Our latest call for entry, CaFÉ All Over the Place, invited artists to submit artworks that explore the relationship to or the personal experiences of a particular place, community, or its impact on their identity. The goal of this open call was to showcase the talent of CaFÉ artists across a variety of mediums, locations, and identities. Artwork submitted to this call is being continuously shared on our Instagram page and is featured throughout our website.
In this blog post, we are highlighting five talented artists from different backgrounds, disciplines, and places. Get to know how each artist — Brandy Agun, Jane Ingram Allen, Brittany Alston, Cassandra Chalfant, and Meridith McNeal — and find out how they connect their work to a particular place or identity.
Brandy has studied art formally since graduating from college.
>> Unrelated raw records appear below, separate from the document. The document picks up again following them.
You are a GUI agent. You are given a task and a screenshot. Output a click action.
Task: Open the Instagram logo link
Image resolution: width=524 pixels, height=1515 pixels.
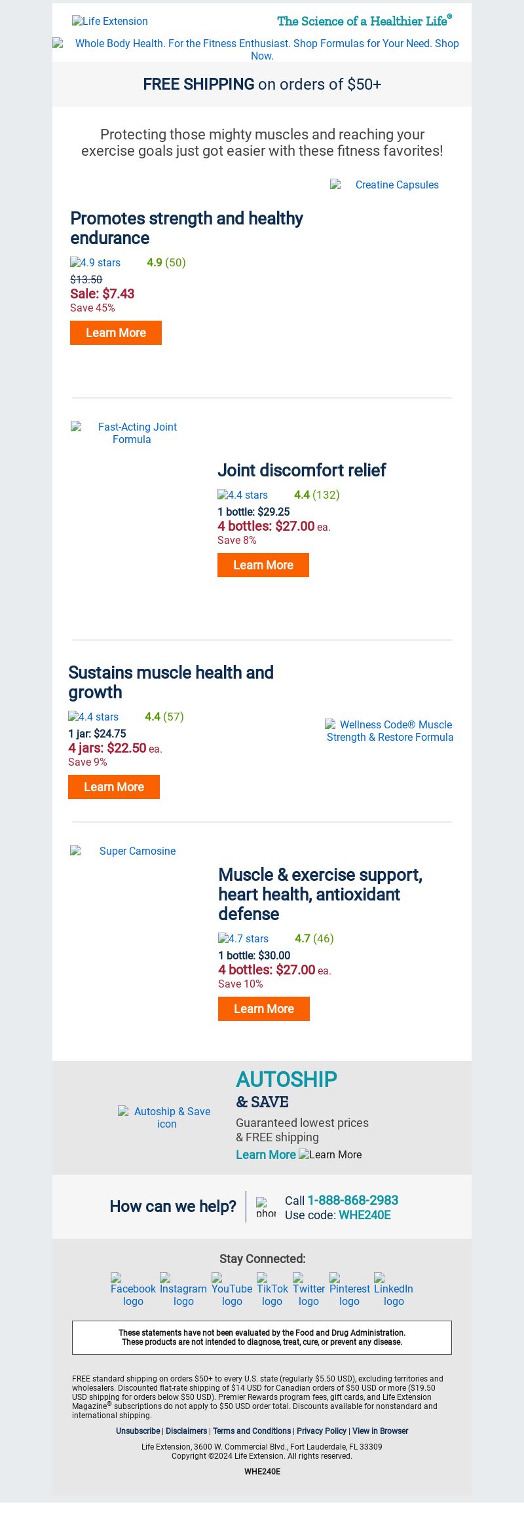(x=183, y=1290)
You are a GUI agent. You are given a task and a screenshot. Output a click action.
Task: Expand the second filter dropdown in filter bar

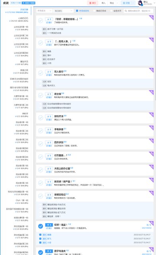[63, 11]
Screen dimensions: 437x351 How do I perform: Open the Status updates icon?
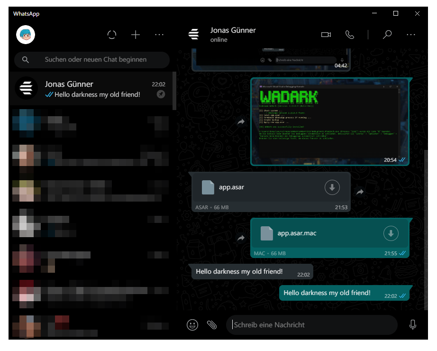(x=112, y=35)

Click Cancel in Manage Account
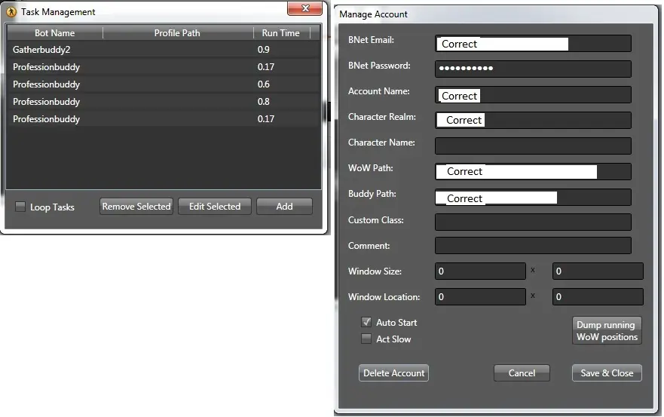pos(522,373)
Over this time, she spent 10 years at the Gage Academy of Art in Seattle, Washington focusing primarily on the figure, where she developed skills painting in pastel and drawing. To deepen her skills, Brandy studied classical drawing and oil painting for 3 years at Georgetown Atelier in Seattle, graduating in 2012. Since this time, she has painted steadily developing her unique view and has exhibited around the Pacific Northwest earning four first-place awards. Ever intrigued with figures, she depicts scenes expressing their relationship to an environment and lately often paints the environment by itself. Additionally, she enjoys still life, where objects become characters as though in a play. There is usually a touch of narrative in her work. Aside from painting and exhibiting, Brandy teaches at her home studio.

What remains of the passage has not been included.